## Start

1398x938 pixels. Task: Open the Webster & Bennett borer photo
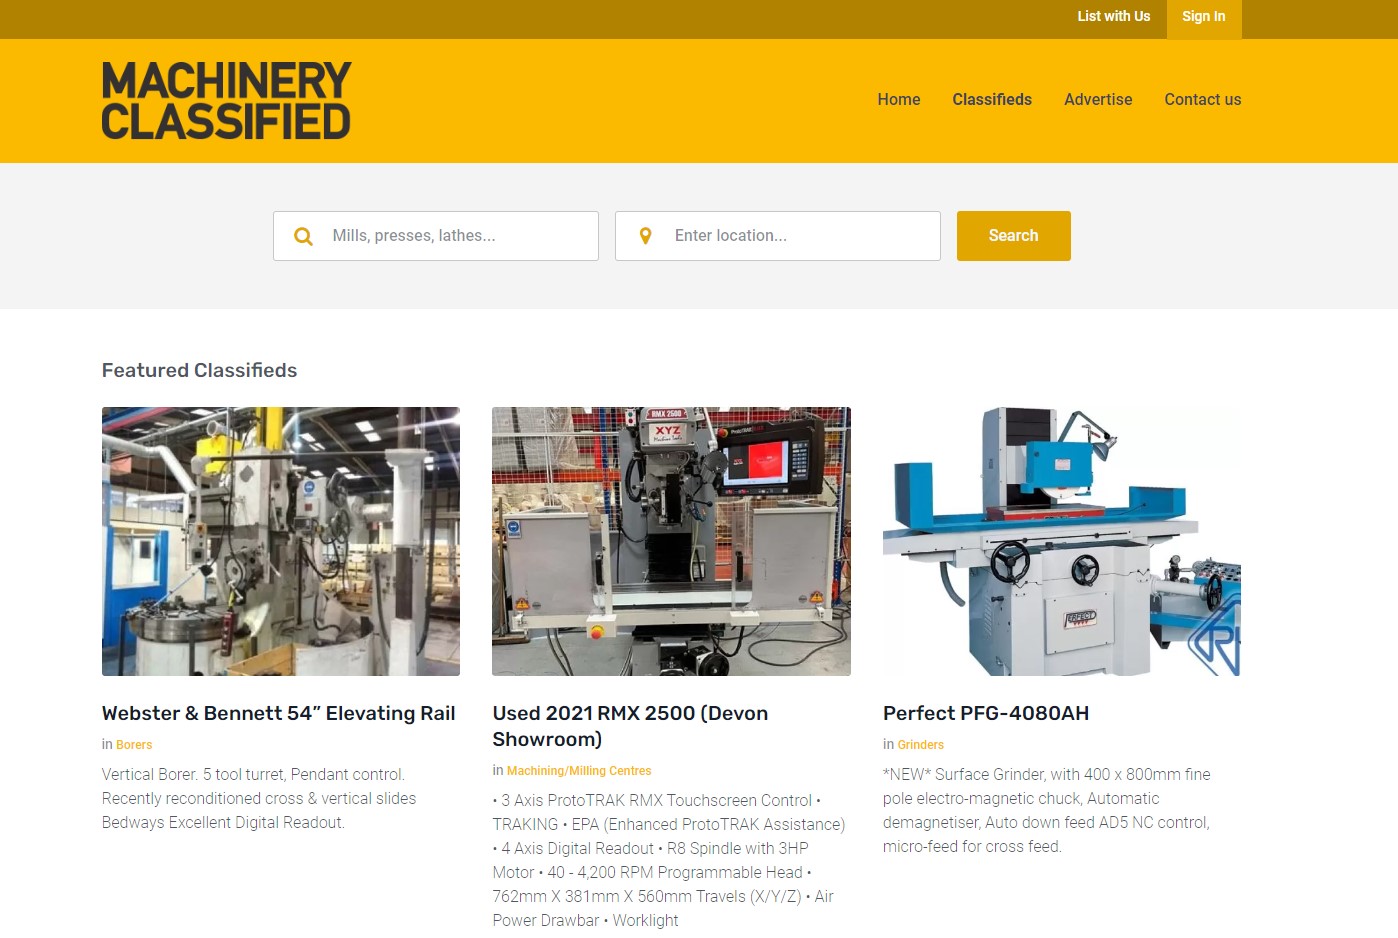[281, 541]
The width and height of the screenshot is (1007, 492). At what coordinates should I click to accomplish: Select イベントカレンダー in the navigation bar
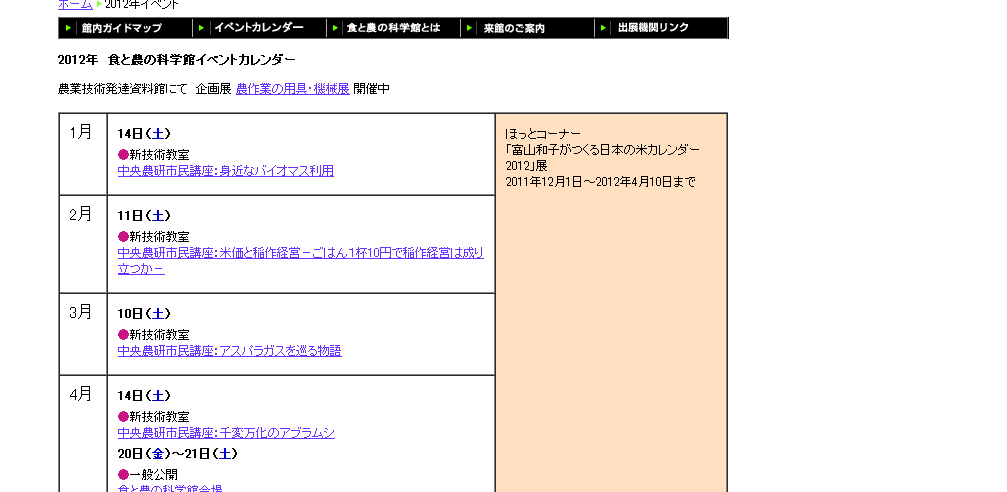258,28
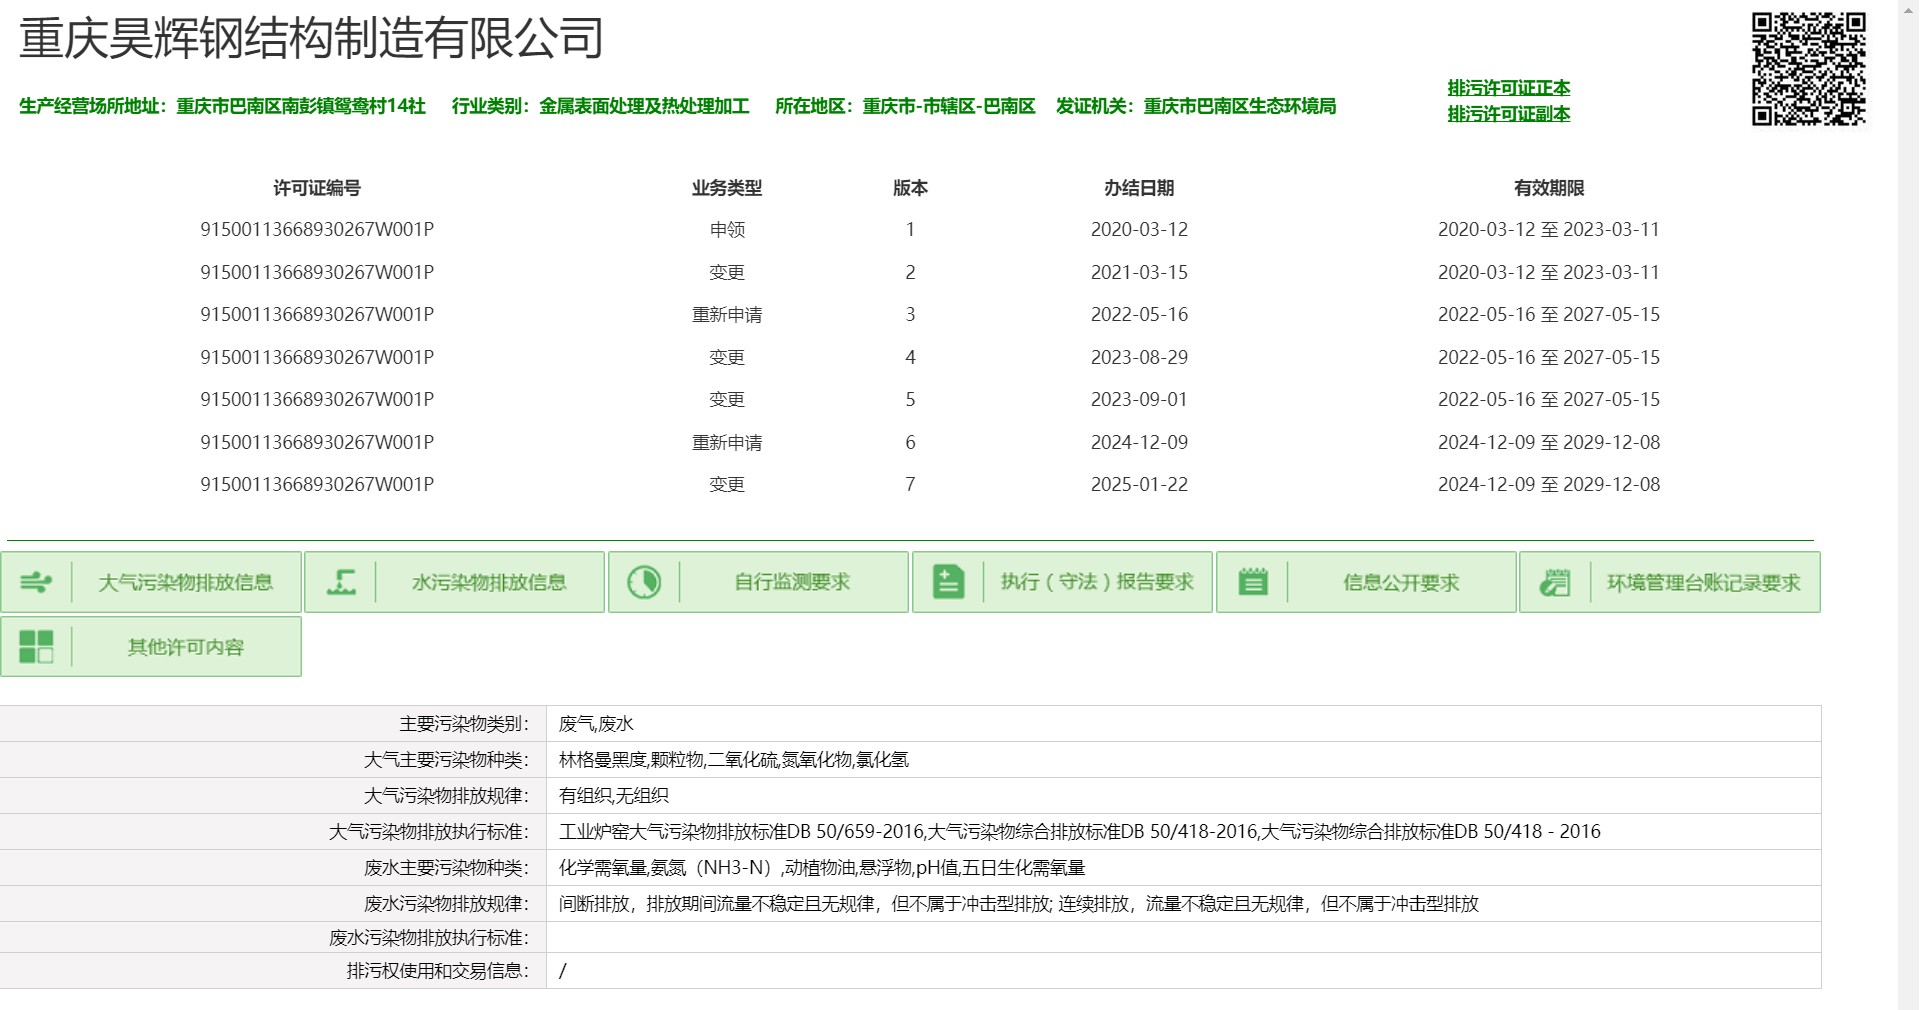Click the QR code image
The height and width of the screenshot is (1010, 1920).
click(1808, 69)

## End

Task requirements:
Reproduce the records above word for word, leaving out the pictures.

Solution for this problem:
1398x938 pixels. Task: Open the Webster & Bennett borer photo
[281, 541]
The width and height of the screenshot is (1007, 492). At what coordinates should I click to accomplish: Select イベントカレンダー in the navigation bar
258,28
Click the QR code image
The height and width of the screenshot is (1010, 1920).
click(1808, 69)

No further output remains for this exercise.